WHO-Krankheitskatalog

Psychologe prophezeit neue Krankheit Pornosucht

Digital
22.06.2018 12:15

Die kürzliche Aufnahme der Online-Spielsucht in den Krankheits-Katalog (ICD-11) der WHO könnte laut Einschätzung eines Psychologen der Anfang einer breiteren Auseinandersetzung mit dem Thema „Übernutzung von Internet und Smartphone“ sein. Künftig könnten womöglich auch Pornosucht oder Social-Media-Abhängigkeit eine diagnostizierbare Krankheit werden, prophezeit der Forscher der Uni Ulm.

Der Psychologe Christian Montag beschäftigt sich seit mehr als zehn Jahren mit der Frage, ob es so etwas wie Internet- oder Smartphone-Abhängigkeit gibt. „Das ist durchaus ein kontroverses Thema“, räumte der Forscher anlässlich der zehnten Auflage der Fachtagung „NeuroIS Retreat“ ein, deren Fokus auf der Erforschung der Wirkung von IT-Systemen auf Gehirn und Körper liegt. Mit der Aufnahme der Online-Spielsucht durch die WHO sei nun aber eine „erste Schwelle gefallen“, sagte Montag, der noch eine ganze Reihe von Problemen in verwandten Bereichen anführte.

Kommt jetzt auch die Pornosucht?
Darunter fielen etwa die „Übernutzung von Online-Pornografie“, die völlige zeitliche und räumliche Entgrenzung der Kaufsucht durch Online-Angebote, die Verschärfung von Spielsucht durch Online-Wettanbieter sowie vielschichtige Problematiken im Zusammenhang mit der Nutzung von Social Media.
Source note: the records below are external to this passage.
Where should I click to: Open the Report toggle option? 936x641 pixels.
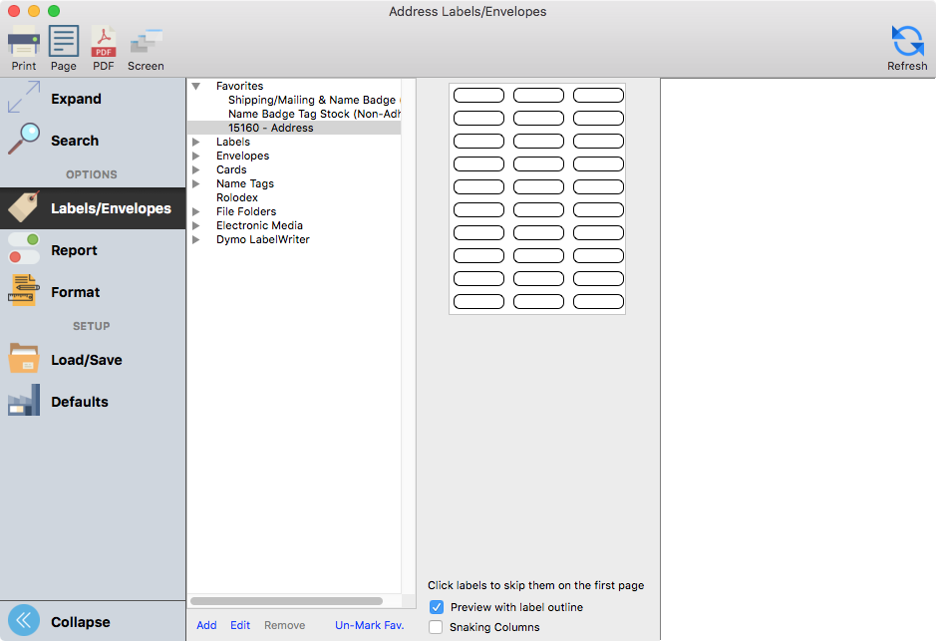pyautogui.click(x=24, y=250)
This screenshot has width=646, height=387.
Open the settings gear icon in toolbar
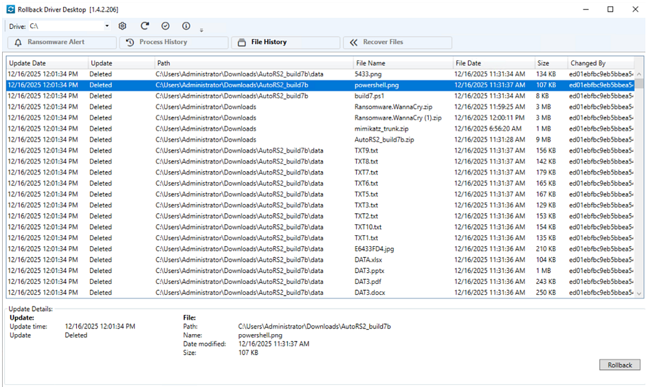[122, 26]
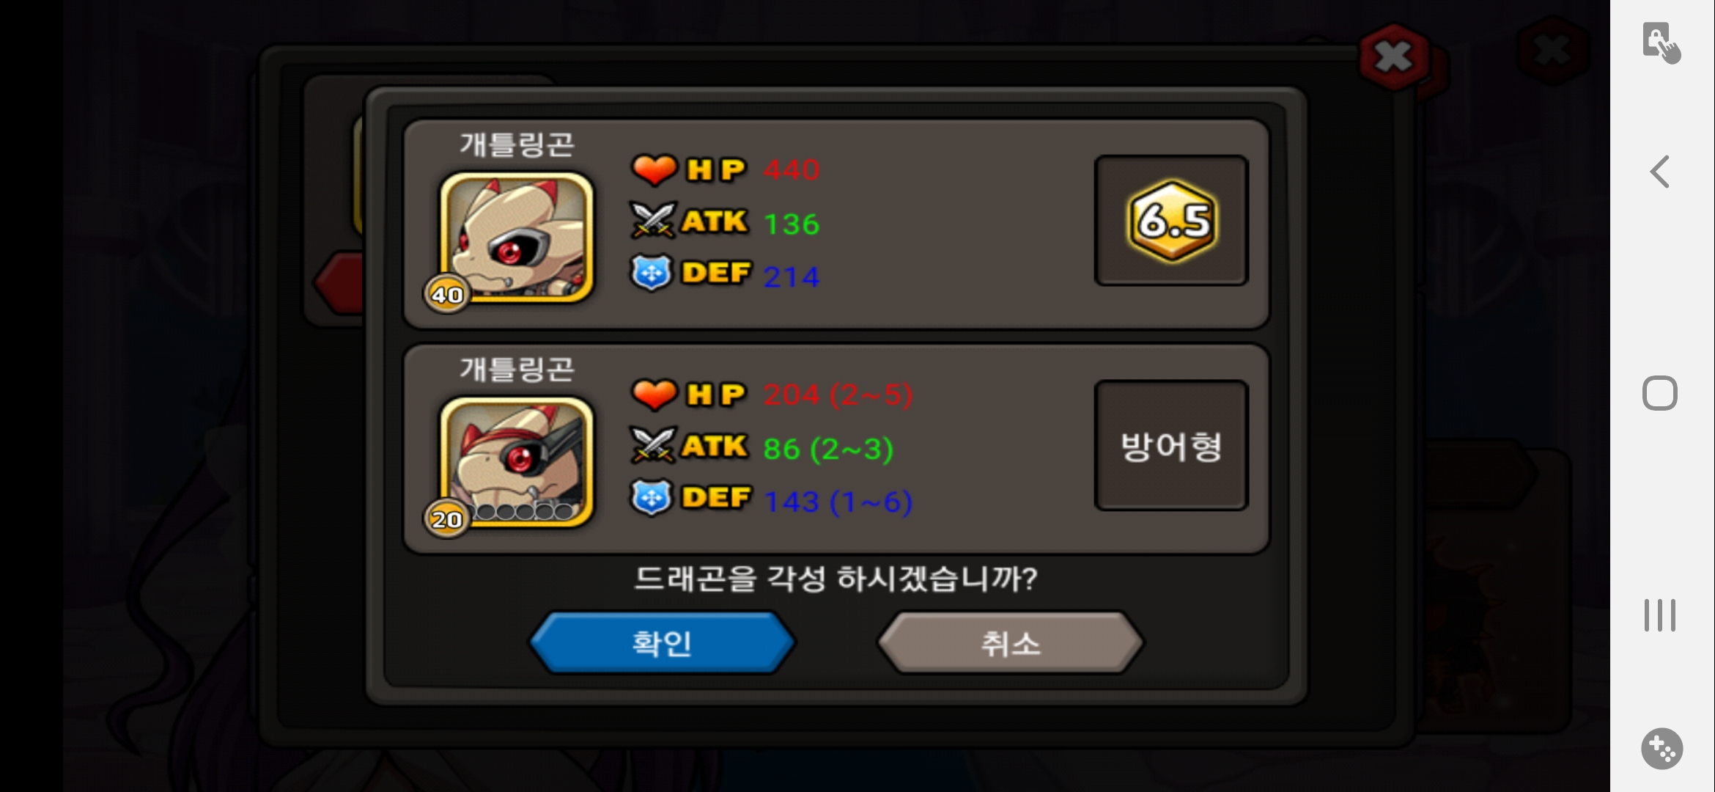Cancel with the gray 취소 button

coord(1010,643)
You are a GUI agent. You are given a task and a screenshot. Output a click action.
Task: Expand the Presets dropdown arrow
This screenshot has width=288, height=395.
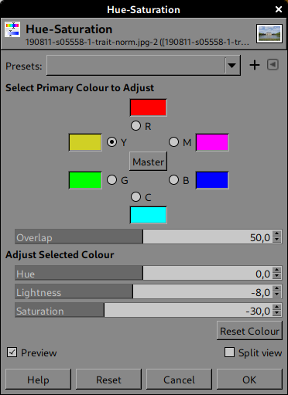tap(231, 66)
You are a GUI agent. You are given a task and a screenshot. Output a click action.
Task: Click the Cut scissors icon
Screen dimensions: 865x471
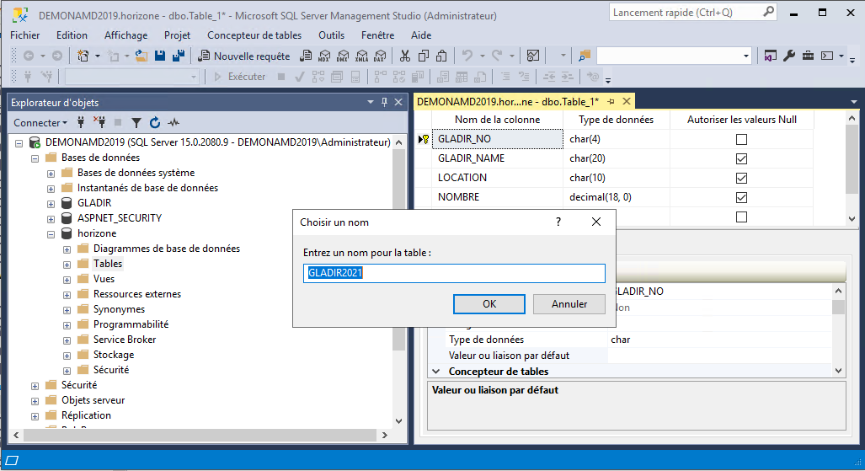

Aus Studien zur Smartphone-Nutzung wisse man, dass Anwender ihre Geräte oft erstaunlich lange nutzen. Im Schnitt summiere sich das auf bis zu einen Tag (bezogen auf die Wachzeit) in der Woche. Montag: „Das zeigt, wie ‘digital‘ wir schon sind.“

Vor allem soziale Medien werden zu oft genutzt
In aktuellen Studien konnten der Psychologe und sein Team nachweisen, dass Smartphone-Übernutzung zu großen Teilen etwas mit Social Media-Übernutzung zu tun hat. Ab welcher Ausprägung man tatsächlich von einem Krankheitsbild sprechen könnte, sei hier insgesamt schwer einzuschätzen. Vor allem müsse man aufpassen, nicht „Alltagshandlungen zu pathologisieren“.

Ähnliche Abläufe wie bei Substanzabhängigkeit
Geht es bei einer Person jedoch in Richtung Sucht, zeigen neurowissenschaftliche Untersuchungen, dass im Gehirn der Betroffenen ähnliche Abläufe stattfinden, wie das bei Substanzabhängigkeiten der Fall ist. Neben der Frage nach Kontrollverlust oder Entzugserscheinungen müsse man - wie beim Blick auf andere Süchte - viel Aufmerksamkeit auf die Konsequenzen des Verhaltens legen. Wenn etwa am Online-Pornokonsum Beziehungen in die Brüche gehen, handle es sich auf jeden Fall „um ein signifikantes Problem“, sagte Montag.

Jeden Tag 50 Unterbrechungen durch das Handy
Ein Phänomen mit großer Bedeutung sei auch die Frequenz der Unterbrechungen von Privat- oder Arbeitsleben durch Smartphone-Aktivitäten. In einer Studie mit rund 100 Studenten kam man auf durchschnittlich immerhin rund 50 Unterbrechungen pro Tag. Das bringe auch Probleme in der Produktivität im Beruf mit sich, führte der Forscher ins Treffen. So sei etwa zu beobachten, dass Menschen unter diesen Umständen kaum mehr in den viel zitierten „Flow“ kommen. Hier zeige sich, dass „wir erst lernen müssen, unseren Alltag mit diesen digitalen Medien neu zu organisieren“, sagte Montag.

Smartphone-addiction.de betreibt Bewusstseinsbildung
Mit der Online-Plattform smartphone-addiction.de möchte der Forscher Einblick in die Suchttendenz im Bezug auf das Smartphone geben. Außerdem gibt die Website einen Einblick, wie die eigene Nutzung im Vergleich zu anderen eingeordnet werden kann. Mittlerweile zählt man laut Montag rund 4000 Nutzer der Plattform.